Цель задания: Процитируйте из приведенного ниже текста о Марье Даниловне Гамильтон отрывок, который начинается со слов «Орлов вновь поверил.» и заканчивается словами «нехорошего, чем хорошего.».

Текст упражнения:
■ ■ ■ ■ ■ ■ ■

Марья Даниловна вновь стала плакать и божиться.

– Я, ведь, не одна была, – говорила она, – как у меня месяшное появилось.

Орлов вновь поверил. Чтобы окончательно рассеять его подозрения и прервать сплетни, камер-фрейлина, по убеждению Алабердеева, жаловалась на Родиона Кошелева и его неуместные шутки.

Кошелев повинился:

– Посмеялся я с шутки, а не из знания. Из ревности я хотел, чтоб она, постыдившись этих слов, более дружбы с Орловым не имела.

Жертва толков, пересудов, мучимая недугом, угрызениями совести и страхом наказания, Марья Даниловна Гамильтон грустно встретила 1718 год.

Он ничего не обещал ей радостного; грозные тучи скоплялись на горизонте…

Составитель петербургского календаря, уступая общественному предрассудку, а может быть, и сам разделяя его, что по звездам можно предугадывать события «о войне и мирских делех», пророчил, что в наступающем 1718 году случится очень много необыкновенного и более нехорошего, чем хорошего.

■ ■ ■ ■ ■ ■ ■

Исходные данные:

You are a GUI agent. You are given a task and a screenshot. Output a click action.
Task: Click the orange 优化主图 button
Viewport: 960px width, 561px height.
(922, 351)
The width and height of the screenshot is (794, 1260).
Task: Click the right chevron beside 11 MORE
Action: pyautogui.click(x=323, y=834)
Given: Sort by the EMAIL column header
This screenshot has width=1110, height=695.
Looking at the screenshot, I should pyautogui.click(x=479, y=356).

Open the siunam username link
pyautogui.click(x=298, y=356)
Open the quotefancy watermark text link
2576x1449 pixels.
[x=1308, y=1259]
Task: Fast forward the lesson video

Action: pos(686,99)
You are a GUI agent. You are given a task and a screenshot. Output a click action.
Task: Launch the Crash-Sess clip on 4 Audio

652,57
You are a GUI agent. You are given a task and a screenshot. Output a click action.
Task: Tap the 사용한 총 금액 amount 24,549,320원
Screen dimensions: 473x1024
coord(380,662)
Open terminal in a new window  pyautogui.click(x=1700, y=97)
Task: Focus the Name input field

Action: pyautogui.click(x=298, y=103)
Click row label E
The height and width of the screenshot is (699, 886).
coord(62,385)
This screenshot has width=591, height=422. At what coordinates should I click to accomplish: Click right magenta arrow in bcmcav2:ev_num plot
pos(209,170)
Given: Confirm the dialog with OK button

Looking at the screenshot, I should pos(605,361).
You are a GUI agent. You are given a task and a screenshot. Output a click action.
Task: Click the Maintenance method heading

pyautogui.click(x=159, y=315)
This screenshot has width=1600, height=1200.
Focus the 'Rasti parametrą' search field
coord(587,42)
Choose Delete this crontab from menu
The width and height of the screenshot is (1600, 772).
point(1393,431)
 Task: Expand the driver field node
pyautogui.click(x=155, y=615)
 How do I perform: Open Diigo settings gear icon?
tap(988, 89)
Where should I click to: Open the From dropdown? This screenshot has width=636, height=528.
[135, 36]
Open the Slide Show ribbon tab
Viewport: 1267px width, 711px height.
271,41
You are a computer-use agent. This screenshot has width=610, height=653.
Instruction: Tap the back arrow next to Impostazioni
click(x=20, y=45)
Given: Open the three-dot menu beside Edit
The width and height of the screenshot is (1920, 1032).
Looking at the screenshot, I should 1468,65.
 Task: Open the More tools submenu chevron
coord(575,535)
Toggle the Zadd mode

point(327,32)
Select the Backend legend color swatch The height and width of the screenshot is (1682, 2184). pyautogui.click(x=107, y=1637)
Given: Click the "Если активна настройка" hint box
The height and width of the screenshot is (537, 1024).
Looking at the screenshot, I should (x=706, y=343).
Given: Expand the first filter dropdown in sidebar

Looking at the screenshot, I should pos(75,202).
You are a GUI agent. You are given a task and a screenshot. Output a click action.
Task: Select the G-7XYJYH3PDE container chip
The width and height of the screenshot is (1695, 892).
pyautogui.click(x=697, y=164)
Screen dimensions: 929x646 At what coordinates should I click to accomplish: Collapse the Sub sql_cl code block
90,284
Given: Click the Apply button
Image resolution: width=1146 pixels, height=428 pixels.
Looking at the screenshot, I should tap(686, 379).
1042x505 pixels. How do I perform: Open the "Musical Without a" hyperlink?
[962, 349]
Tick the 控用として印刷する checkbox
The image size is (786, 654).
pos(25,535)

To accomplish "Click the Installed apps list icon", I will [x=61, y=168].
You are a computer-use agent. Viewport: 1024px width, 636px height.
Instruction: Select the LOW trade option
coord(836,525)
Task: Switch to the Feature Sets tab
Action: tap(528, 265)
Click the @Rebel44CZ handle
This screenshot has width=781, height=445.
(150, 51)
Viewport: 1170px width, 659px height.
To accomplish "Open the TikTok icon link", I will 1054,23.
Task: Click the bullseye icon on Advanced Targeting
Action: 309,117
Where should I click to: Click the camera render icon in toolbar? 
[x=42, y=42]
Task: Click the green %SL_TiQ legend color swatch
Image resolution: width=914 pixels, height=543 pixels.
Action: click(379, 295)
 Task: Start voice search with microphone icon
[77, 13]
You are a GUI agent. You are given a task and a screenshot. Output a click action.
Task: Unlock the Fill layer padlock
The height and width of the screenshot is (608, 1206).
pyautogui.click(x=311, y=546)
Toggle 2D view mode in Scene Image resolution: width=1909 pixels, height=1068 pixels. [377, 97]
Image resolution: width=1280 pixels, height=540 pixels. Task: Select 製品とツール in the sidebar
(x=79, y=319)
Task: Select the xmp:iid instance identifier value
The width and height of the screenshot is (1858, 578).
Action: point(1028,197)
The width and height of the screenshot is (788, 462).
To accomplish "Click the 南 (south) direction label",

■ ■ ■ ■ ■ ■ ■

Ответ:
Орлов вновь поверил. Чтобы окончательно рассеять его подозрения и прервать сплетни, камер-фрейлина, по убеждению Алабердеева, жаловалась на Родиона Кошелева и его неуместные шутки.

Кошелев повинился:

– Посмеялся я с шутки, а не из знания. Из ревности я хотел, чтоб она, постыдившись этих слов, более дружбы с Орловым не имела.

Жертва толков, пересудов, мучимая недугом, угрызениями совести и страхом наказания, Марья Даниловна Гамильтон грустно встретила 1718 год.

Он ничего не обещал ей радостного; грозные тучи скоплялись на горизонте…

Составитель петербургского календаря, уступая общественному предрассудку, а может быть, и сам разделяя его, что по звездам можно предугадывать события «о войне и мирских делех», пророчил, что в наступающем 1718 году случится очень много необыкновенного и более нехорошего, чем хорошего.